For the Th17 and Treg analysis, the stimulated peripheral venous blood was extracellularly stained with the following combinations of antibodies: PE-cy5-conjugated anti-CD4 (Abcam, Cambridge, MA, USA) and PE anti-human IL-17 (BD Biosciences, San Jose, CA, USA) for Th17 (Fig.1); PE-cy5-conjugated anti-CD4 (Abcam, Cambridge, MA, USA), FITC-conjugated anti-CD25, and PE-conjugated anti-Fox3 (Abcam, Cambridge, MA, USA) for Treg (Fig.1).
Statistical analysis
Data were analyzed using SPSS 22.0 (IBM, Armonk, NY, USA).
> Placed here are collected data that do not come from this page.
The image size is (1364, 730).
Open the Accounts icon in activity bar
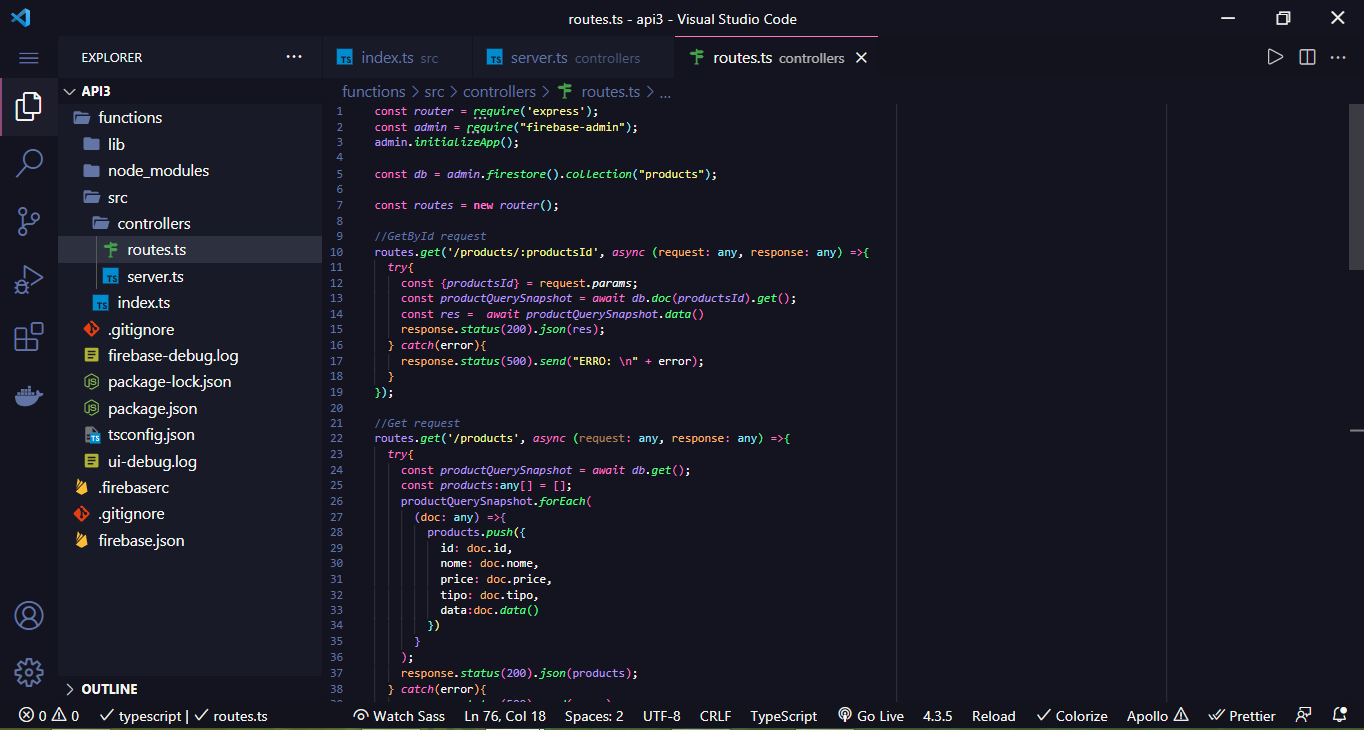(x=29, y=615)
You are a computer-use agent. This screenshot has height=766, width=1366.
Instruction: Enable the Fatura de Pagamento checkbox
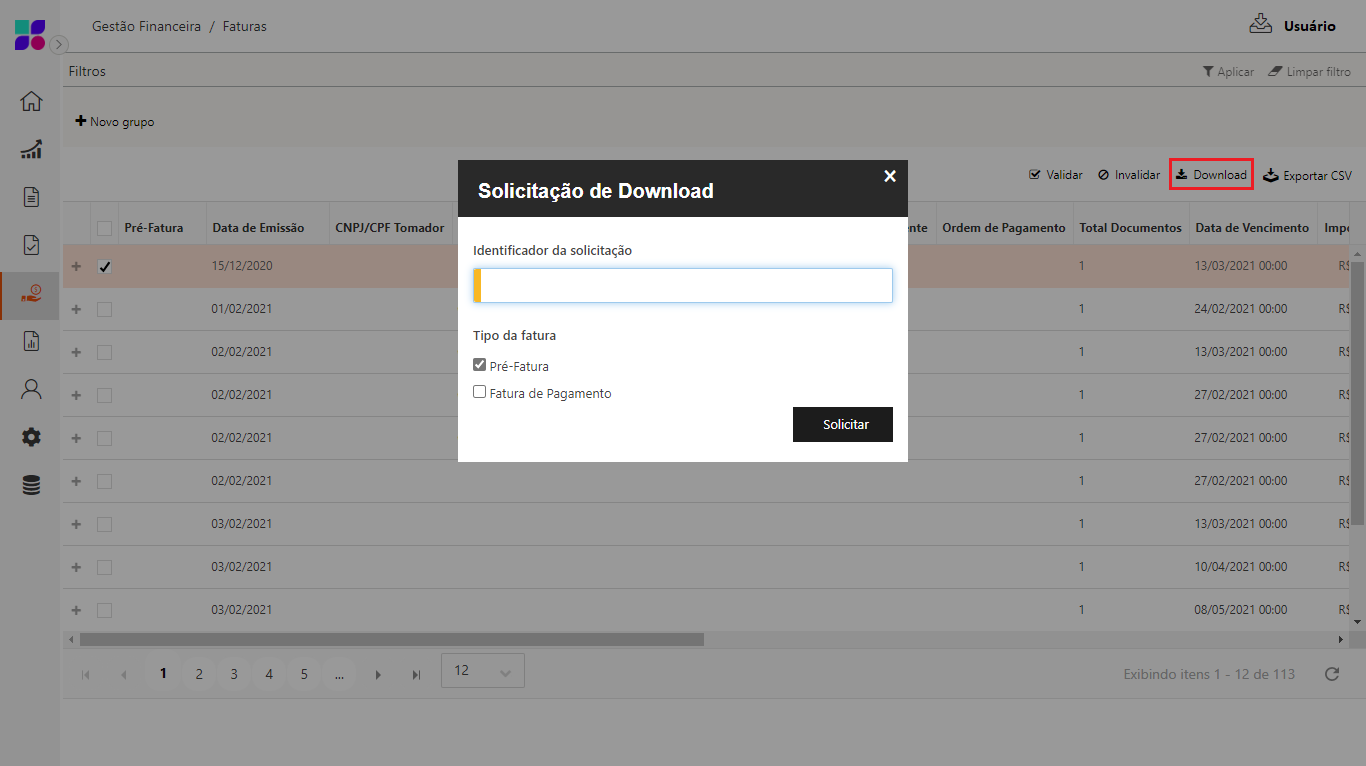480,393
Data were expressed as mean ± standard deviation (SD) for normal distribution, or median and interquartile range for skewed distribution. Pearson’s chi-squared or Fisher’s exact test was used, as appropriate, to compare the categorical variables. A Mann-Whitney U test was used to compare the variables between the CVVH and non-CVVH groups. Variables among time points and groups were compared using repeated-measures analysis of variance (ANOVA), followed by Bonferroni test for multiple comparisons. The differences were considered statistically significant when P < 0.05.